** Start DATA SHOWN **

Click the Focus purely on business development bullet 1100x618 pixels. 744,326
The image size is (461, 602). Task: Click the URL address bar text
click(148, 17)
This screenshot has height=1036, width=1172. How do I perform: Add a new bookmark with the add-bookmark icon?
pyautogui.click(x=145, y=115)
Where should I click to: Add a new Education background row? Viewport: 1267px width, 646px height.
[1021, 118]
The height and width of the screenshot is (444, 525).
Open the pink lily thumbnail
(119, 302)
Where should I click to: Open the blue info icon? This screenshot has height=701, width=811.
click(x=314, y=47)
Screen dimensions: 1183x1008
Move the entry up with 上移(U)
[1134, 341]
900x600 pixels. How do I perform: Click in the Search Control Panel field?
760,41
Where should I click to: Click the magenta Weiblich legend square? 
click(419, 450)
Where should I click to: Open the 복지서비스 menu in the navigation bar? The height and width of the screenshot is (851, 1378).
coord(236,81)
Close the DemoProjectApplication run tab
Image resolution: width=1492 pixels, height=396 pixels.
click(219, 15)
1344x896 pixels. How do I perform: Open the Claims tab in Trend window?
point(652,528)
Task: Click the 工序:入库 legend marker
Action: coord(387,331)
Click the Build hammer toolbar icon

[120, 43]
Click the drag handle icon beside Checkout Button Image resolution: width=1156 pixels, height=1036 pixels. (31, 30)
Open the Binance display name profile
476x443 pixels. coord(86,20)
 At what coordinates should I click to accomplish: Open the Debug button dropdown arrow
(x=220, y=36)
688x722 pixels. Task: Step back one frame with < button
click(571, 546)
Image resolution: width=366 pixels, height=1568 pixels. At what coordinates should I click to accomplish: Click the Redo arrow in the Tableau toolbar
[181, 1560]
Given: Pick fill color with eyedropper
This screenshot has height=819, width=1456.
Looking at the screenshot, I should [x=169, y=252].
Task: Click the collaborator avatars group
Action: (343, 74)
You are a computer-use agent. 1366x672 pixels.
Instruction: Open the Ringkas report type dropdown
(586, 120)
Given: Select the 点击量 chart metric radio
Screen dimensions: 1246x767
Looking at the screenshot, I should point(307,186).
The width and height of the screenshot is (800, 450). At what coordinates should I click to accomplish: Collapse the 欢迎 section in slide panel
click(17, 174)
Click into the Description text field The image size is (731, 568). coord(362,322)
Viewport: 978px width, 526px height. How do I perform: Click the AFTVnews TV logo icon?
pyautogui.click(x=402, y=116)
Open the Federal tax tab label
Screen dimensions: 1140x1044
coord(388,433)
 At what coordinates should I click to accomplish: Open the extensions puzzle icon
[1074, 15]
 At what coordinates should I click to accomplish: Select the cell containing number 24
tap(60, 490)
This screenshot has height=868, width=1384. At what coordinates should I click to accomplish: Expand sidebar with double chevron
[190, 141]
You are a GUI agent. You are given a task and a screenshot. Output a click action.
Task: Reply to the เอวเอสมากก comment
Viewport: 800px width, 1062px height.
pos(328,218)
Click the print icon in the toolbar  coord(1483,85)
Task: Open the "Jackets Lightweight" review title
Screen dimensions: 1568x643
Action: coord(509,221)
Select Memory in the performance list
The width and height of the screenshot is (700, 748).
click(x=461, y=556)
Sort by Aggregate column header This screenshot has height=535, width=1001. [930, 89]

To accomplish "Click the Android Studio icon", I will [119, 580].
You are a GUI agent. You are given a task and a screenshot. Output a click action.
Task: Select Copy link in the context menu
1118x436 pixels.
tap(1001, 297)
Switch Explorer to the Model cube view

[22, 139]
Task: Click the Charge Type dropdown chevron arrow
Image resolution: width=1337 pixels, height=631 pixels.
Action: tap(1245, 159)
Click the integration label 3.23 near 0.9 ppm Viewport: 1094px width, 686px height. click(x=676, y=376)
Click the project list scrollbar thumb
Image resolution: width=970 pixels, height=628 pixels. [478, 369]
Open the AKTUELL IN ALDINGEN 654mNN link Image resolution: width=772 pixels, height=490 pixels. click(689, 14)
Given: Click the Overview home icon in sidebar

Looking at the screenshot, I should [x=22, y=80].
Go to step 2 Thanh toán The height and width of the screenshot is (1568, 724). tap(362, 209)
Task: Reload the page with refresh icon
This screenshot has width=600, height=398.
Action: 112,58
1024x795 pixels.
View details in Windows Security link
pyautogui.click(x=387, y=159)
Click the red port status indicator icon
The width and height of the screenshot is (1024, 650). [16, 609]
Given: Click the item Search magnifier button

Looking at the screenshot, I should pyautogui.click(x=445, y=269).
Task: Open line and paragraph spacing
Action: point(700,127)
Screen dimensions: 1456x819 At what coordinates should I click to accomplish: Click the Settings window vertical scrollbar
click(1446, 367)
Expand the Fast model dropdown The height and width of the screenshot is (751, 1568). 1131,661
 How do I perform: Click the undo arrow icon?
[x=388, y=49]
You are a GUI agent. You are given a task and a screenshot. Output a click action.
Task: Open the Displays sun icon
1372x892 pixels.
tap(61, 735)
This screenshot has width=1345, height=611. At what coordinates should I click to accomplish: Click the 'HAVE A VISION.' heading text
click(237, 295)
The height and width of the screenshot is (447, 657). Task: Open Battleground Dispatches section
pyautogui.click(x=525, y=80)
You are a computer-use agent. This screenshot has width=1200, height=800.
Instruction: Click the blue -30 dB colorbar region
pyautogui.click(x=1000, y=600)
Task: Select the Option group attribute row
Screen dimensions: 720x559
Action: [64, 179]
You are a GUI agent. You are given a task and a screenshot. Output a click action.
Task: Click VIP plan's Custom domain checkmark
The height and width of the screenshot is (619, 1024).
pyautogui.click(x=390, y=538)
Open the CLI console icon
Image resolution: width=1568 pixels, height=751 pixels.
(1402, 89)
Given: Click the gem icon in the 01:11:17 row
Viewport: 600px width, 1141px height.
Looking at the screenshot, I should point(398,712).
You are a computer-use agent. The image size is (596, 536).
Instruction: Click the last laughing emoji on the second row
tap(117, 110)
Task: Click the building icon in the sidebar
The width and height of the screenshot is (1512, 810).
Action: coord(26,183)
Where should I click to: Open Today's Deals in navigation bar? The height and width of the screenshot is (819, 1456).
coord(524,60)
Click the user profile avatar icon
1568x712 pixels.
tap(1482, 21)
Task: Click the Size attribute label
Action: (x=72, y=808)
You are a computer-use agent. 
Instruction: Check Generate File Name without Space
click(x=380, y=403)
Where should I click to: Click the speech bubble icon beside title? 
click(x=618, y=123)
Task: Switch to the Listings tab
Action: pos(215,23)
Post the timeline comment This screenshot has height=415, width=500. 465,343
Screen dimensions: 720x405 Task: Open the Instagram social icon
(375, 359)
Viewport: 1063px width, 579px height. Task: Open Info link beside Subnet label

** End DATA SHOWN **

[WHAT THE TASK REQUIRES]
Convert all of the material above into a JSON list of strings, one string per line, omitting blank lines.

[SOLVED PROBLEM]
[
  "Click the Focus purely on business development bullet 1100x618 pixels. 744,326",
  "The image size is (461, 602). Task: Click the URL address bar text",
  "click(148, 17)",
  "This screenshot has height=1036, width=1172. How do I perform: Add a new bookmark with the add-bookmark icon?",
  "pyautogui.click(x=145, y=115)",
  "Where should I click to: Add a new Education background row? Viewport: 1267px width, 646px height.",
  "[1021, 118]",
  "The height and width of the screenshot is (444, 525).",
  "Open the pink lily thumbnail",
  "(119, 302)",
  "Where should I click to: Open the blue info icon? This screenshot has height=701, width=811.",
  "click(x=314, y=47)",
  "Screen dimensions: 1183x1008",
  "Move the entry up with 上移(U)",
  "[1134, 341]",
  "900x600 pixels. How do I perform: Click in the Search Control Panel field?",
  "760,41",
  "Where should I click to: Click the magenta Weiblich legend square? ",
  "click(419, 450)",
  "Where should I click to: Open the 복지서비스 menu in the navigation bar? The height and width of the screenshot is (851, 1378).",
  "coord(236,81)",
  "Close the DemoProjectApplication run tab",
  "Image resolution: width=1492 pixels, height=396 pixels.",
  "click(219, 15)",
  "1344x896 pixels. How do I perform: Open the Claims tab in Trend window?",
  "point(652,528)",
  "Task: Click the 工序:入库 legend marker",
  "Action: coord(387,331)",
  "Click the Build hammer toolbar icon",
  "[120, 43]",
  "Click the drag handle icon beside Checkout Button Image resolution: width=1156 pixels, height=1036 pixels. (31, 30)",
  "Open the Binance display name profile",
  "476x443 pixels. coord(86,20)",
  " At what coordinates should I click to accomplish: Open the Debug button dropdown arrow",
  "(x=220, y=36)",
  "688x722 pixels. Task: Step back one frame with < button",
  "click(571, 546)",
  "Image resolution: width=366 pixels, height=1568 pixels. At what coordinates should I click to accomplish: Click the Redo arrow in the Tableau toolbar",
  "[181, 1560]",
  "Given: Pick fill color with eyedropper",
  "This screenshot has height=819, width=1456.",
  "Looking at the screenshot, I should [x=169, y=252].",
  "Task: Click the collaborator avatars group",
  "Action: (343, 74)",
  "You are a computer-use agent. 1366x672 pixels.",
  "Instruction: Open the Ringkas report type dropdown",
  "(586, 120)",
  "Given: Select the 点击量 chart metric radio",
  "Screen dimensions: 1246x767",
  "Looking at the screenshot, I should point(307,186).",
  "The width and height of the screenshot is (800, 450). At what coordinates should I click to accomplish: Collapse the 欢迎 section in slide panel",
  "click(17, 174)",
  "Click into the Description text field The image size is (731, 568). coord(362,322)",
  "Viewport: 978px width, 526px height. How do I perform: Click the AFTVnews TV logo icon?",
  "pyautogui.click(x=402, y=116)",
  "Open the Federal tax tab label",
  "Screen dimensions: 1140x1044",
  "coord(388,433)",
  " At what coordinates should I click to accomplish: Open the extensions puzzle icon",
  "[1074, 15]",
  " At what coordinates should I click to accomplish: Select the cell containing number 24",
  "tap(60, 490)",
  "This screenshot has height=868, width=1384. At what coordinates should I click to accomplish: Expand sidebar with double chevron",
  "[190, 141]",
  "You are a GUI agent. You are given a task and a screenshot. Output a click action.",
  "Task: Reply to the เอวเอสมากก comment",
  "Viewport: 800px width, 1062px height.",
  "pos(328,218)",
  "Click the print icon in the toolbar  coord(1483,85)",
  "Task: Open the \"Jackets Lightweight\" review title",
  "Screen dimensions: 1568x643",
  "Action: coord(509,221)",
  "Select Memory in the performance list",
  "The width and height of the screenshot is (700, 748).",
  "click(x=461, y=556)",
  "Sort by Aggregate column header This screenshot has height=535, width=1001. [930, 89]",
  "To accomplish \"Click the Android Studio icon\", I will [119, 580].",
  "You are a GUI agent. You are given a task and a screenshot. Output a click action.",
  "Task: Select Copy link in the context menu",
  "1118x436 pixels.",
  "tap(1001, 297)",
  "Switch Explorer to the Model cube view",
  "[22, 139]",
  "Task: Click the Charge Type dropdown chevron arrow",
  "Image resolution: width=1337 pixels, height=631 pixels.",
  "Action: tap(1245, 159)",
  "Click the integration label 3.23 near 0.9 ppm Viewport: 1094px width, 686px height. click(x=676, y=376)",
  "Click the project list scrollbar thumb",
  "Image resolution: width=970 pixels, height=628 pixels. [478, 369]",
  "Open the AKTUELL IN ALDINGEN 654mNN link Image resolution: width=772 pixels, height=490 pixels. click(689, 14)",
  "Given: Click the Overview home icon in sidebar",
  "Looking at the screenshot, I should [x=22, y=80].",
  "Go to step 2 Thanh toán The height and width of the screenshot is (1568, 724). tap(362, 209)",
  "Task: Reload the page with refresh icon",
  "This screenshot has width=600, height=398.",
  "Action: 112,58",
  "1024x795 pixels.",
  "View details in Windows Security link",
  "pyautogui.click(x=387, y=159)",
  "Click the red port status indicator icon",
  "The width and height of the screenshot is (1024, 650). [16, 609]",
  "Given: Click the item Search magnifier button",
  "Looking at the screenshot, I should pyautogui.click(x=445, y=269).",
  "Task: Open line and paragraph spacing",
  "Action: point(700,127)",
  "Screen dimensions: 1456x819 At what coordinates should I click to accomplish: Click the Settings window vertical scrollbar",
  "click(1446, 367)",
  "Expand the Fast model dropdown The height and width of the screenshot is (751, 1568). 1131,661",
  " How do I perform: Click the undo arrow icon?",
  "[x=388, y=49]",
  "You are a GUI agent. You are given a task and a screenshot. Output a click action.",
  "Task: Open the Displays sun icon",
  "1372x892 pixels.",
  "tap(61, 735)",
  "This screenshot has width=1345, height=611. At what coordinates should I click to accomplish: Click the 'HAVE A VISION.' heading text",
  "click(237, 295)",
  "The height and width of the screenshot is (447, 657). Task: Open Battleground Dispatches section",
  "pyautogui.click(x=525, y=80)",
  "You are a computer-use agent. This screenshot has width=1200, height=800.",
  "Instruction: Click the blue -30 dB colorbar region",
  "pyautogui.click(x=1000, y=600)",
  "Task: Select the Option group attribute row",
  "Screen dimensions: 720x559",
  "Action: [64, 179]",
  "You are a GUI agent. You are given a task and a screenshot. Output a click action.",
  "Task: Click VIP plan's Custom domain checkmark",
  "The height and width of the screenshot is (619, 1024).",
  "pyautogui.click(x=390, y=538)",
  "Open the CLI console icon",
  "Image resolution: width=1568 pixels, height=751 pixels.",
  "(1402, 89)",
  "Given: Click the gem icon in the 01:11:17 row",
  "Viewport: 600px width, 1141px height.",
  "Looking at the screenshot, I should point(398,712).",
  "You are a computer-use agent. The image size is (596, 536).",
  "Instruction: Click the last laughing emoji on the second row",
  "tap(117, 110)",
  "Task: Click the building icon in the sidebar",
  "The width and height of the screenshot is (1512, 810).",
  "Action: coord(26,183)",
  "Where should I click to: Open Today's Deals in navigation bar? The height and width of the screenshot is (819, 1456).",
  "coord(524,60)",
  "Click the user profile avatar icon",
  "1568x712 pixels.",
  "tap(1482, 21)",
  "Task: Click the Size attribute label",
  "Action: (x=72, y=808)",
  "You are a computer-use agent. ",
  "Instruction: Check Generate File Name without Space",
  "click(x=380, y=403)",
  "Where should I click to: Click the speech bubble icon beside title? ",
  "click(x=618, y=123)",
  "Task: Switch to the Listings tab",
  "Action: pos(215,23)",
  "Post the timeline comment This screenshot has height=415, width=500. 465,343",
  "Screen dimensions: 720x405 Task: Open the Instagram social icon",
  "(375, 359)",
  "Viewport: 1063px width, 579px height. Task: Open Info link beside Subnet label"
]